In 1925, Brickner became rabbi of Anshe Chesed Fairmount Temple in Cleveland, Ohio. He served as rabbi there for the next 33 years. Under him, the Temple grew from 700 families to over 2,500, making it the largest Reform congregation in the country. As rabbi, he created the first Young People's Congregation and reinstituted Hebrew in the Sunday School curriculum. He also established an annual institute on Judaism for Christian religious educators. He had a weekly radio program from the late 1920s to World War II. In 1928, he debated Clarence Darrow on "Is Man a Machine?" He served as president of the Bureau of Jewish Education from 1932 to 1940, and in 1935 he and Rabbi Abba Hillel Silver chaired the reorganized fundraising Jewish Welfare Board. He was also president of the Cleveland Zionist District, the local branch of the Zionist Organization of America.

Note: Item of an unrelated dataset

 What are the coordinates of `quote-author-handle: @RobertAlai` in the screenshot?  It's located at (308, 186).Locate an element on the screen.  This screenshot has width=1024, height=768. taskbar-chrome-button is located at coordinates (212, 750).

Brickner instituted Sunday services at the Fairmont Temple, which attracted large audiences and improved the congregation's educational program, although it was later discontinued. An active Zionist and a significant figure in the United Palestine Appeal, he argued for the primacy of Israel in American Jewish life and advocated Reform rabbis study in Israel for a year. In 1942, he became chairman of the Central Conference of American Rabbis (CCAR) Committee on Chaplains, which recruited chaplains for the American armed forces. He was later appointed administrative chairman of the Jewish Welfare Board Committee on Army and Navy Activities and went on a world tour of American military bases. He received the Medal for Merit, America's highest civilian decoration, in 1947, the first rabbi to receive the honor. He wrote The History of the Jews of Canada in 1925 and The God Idea in Light of Modern Jewish Thought in 1930.

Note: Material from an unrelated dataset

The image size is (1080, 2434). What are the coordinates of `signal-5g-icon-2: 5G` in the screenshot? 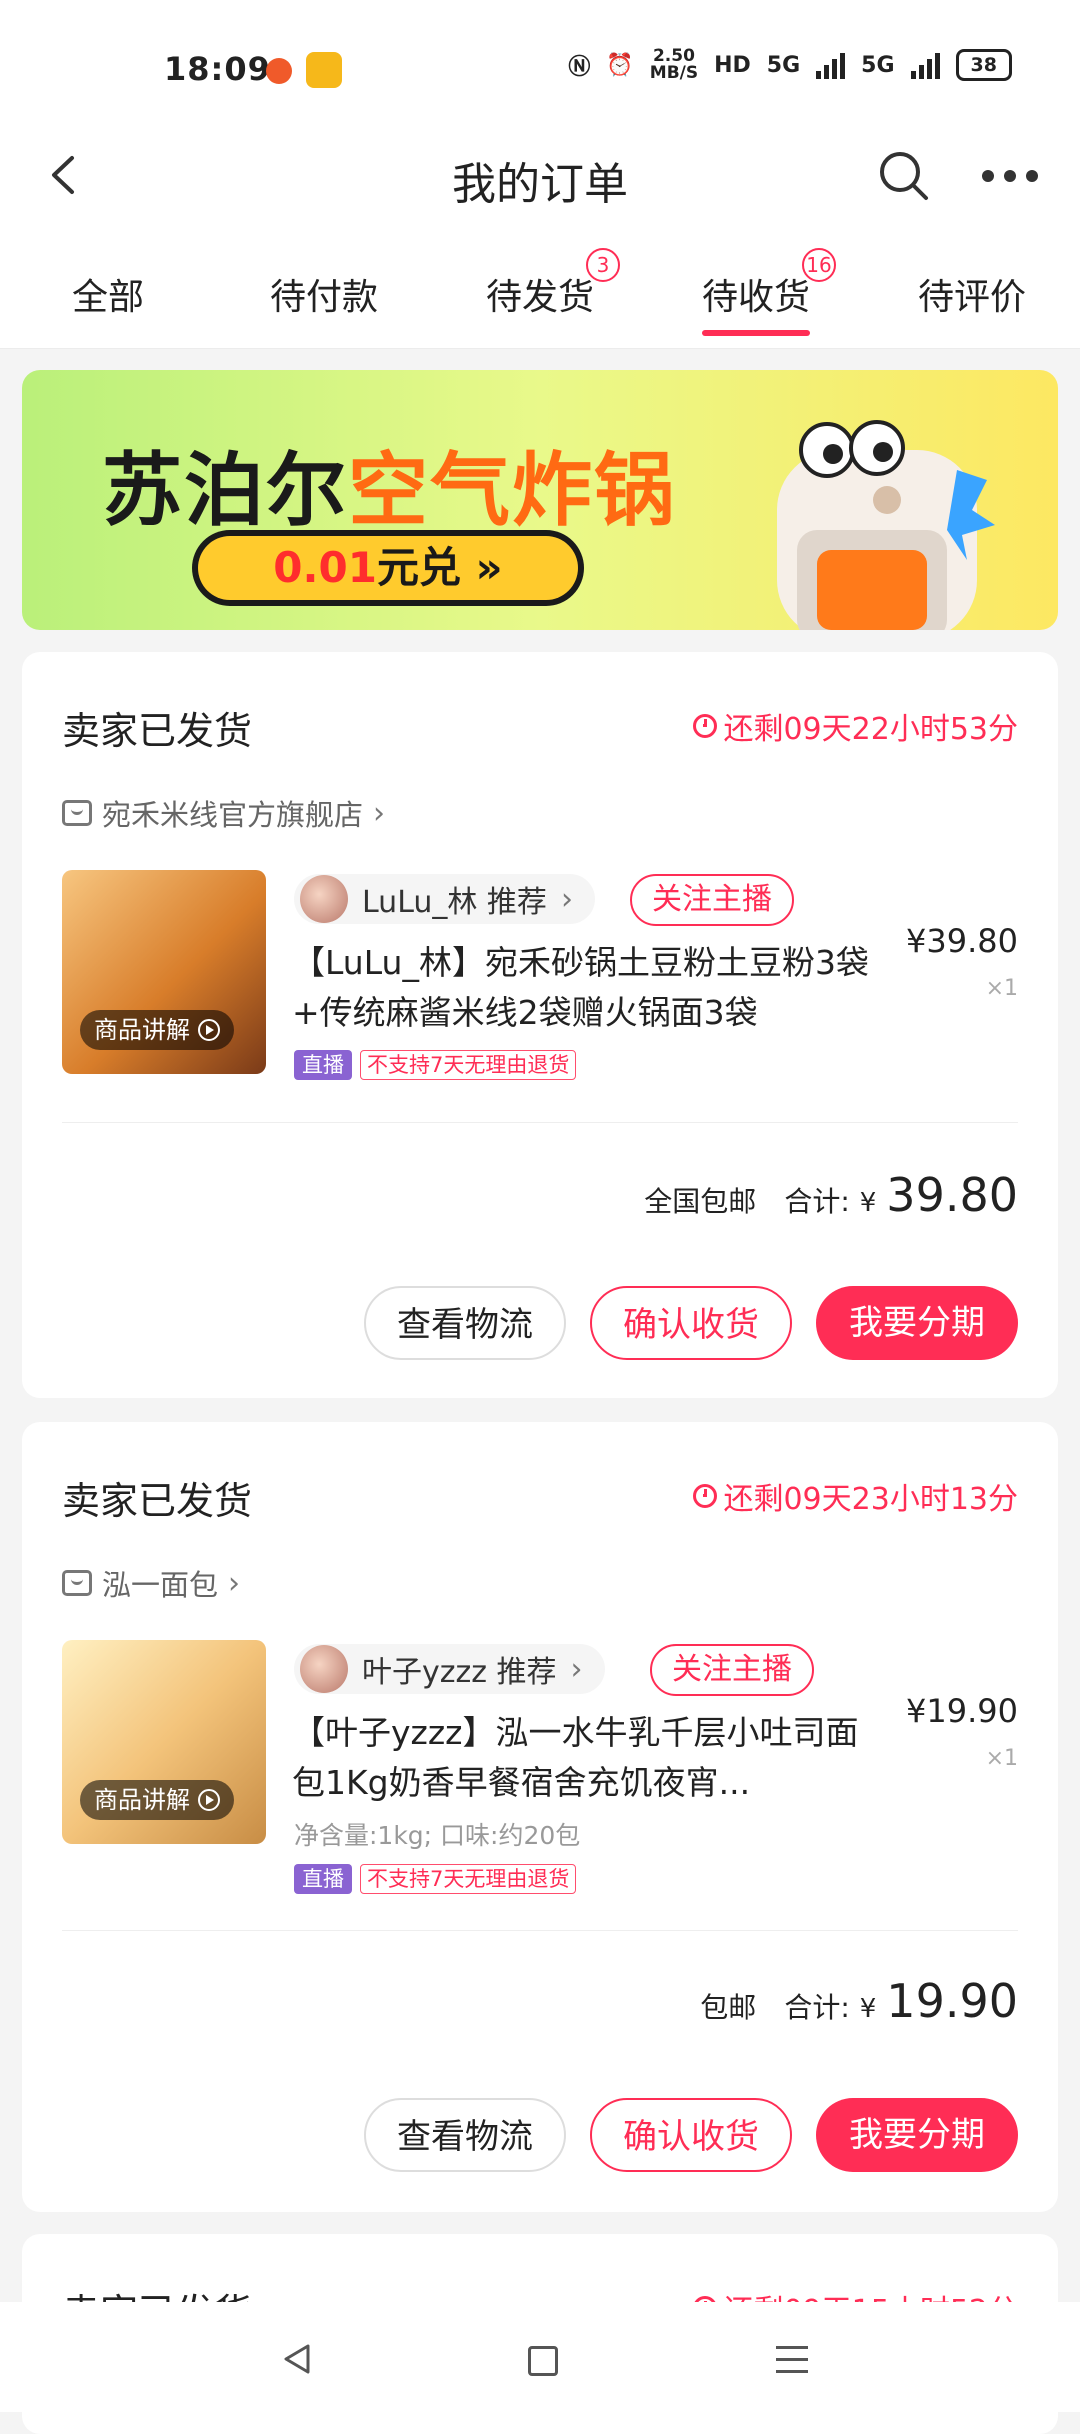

Brickner was an arbitrator for the dry-cleaning industry in Cleveland from 1928 to 1929, between the Cleveland Railroad Co. and the Street Car Men's Union from 1934 to 1935, and for the Employed Bakers of Cleveland from 1935 to 1936. He was a leader in opposing the ousting of the Cleveland city manager in 1930. He was chairman of the Jewish Welfare Fund Committee in Cleveland, chairman of the CCAR Social Justice Committee and its president from 1955 to 1956, an executive committee member of the Zionist Organization of America, an executive board member of the National Council for Jewish Education, a board member of the Union of American Hebrew Congregations, vice chairman of the Jewish Welfare Federation of Cleveland, and a member of the National Conference of Jewish Social Work, the Religious Education Association of America, the American Academy of Political and Social Science, the Foreign Policy Association of Jewish Academicians, and the Actions Committee of the World Zionist Organization,

In 1919, Brickner married Rebecca Ena Aaronson of Baltimore, Maryland. Their children were Joy Marian Brickner (wife of Samuel Rabinowitz) and Balfour Brickner.

Brickner died from a cerebral hemorrhage in Lorca, Spain, where he was stopping on his return from a visit to Israel under the auspices of the Union of American Hebrew Congregations, on May 14, 1958. His funeral service was held at the Fairmont Temple, with Rabbis Philip Horowitz and Bernard Perelmuter of the Fairmont Temple, Rabbi Abba Hillel Silver of the Temple, and Rabbi James G. Heller of New York City participating in the funeral service. He was buried in Mayfield Cemetery.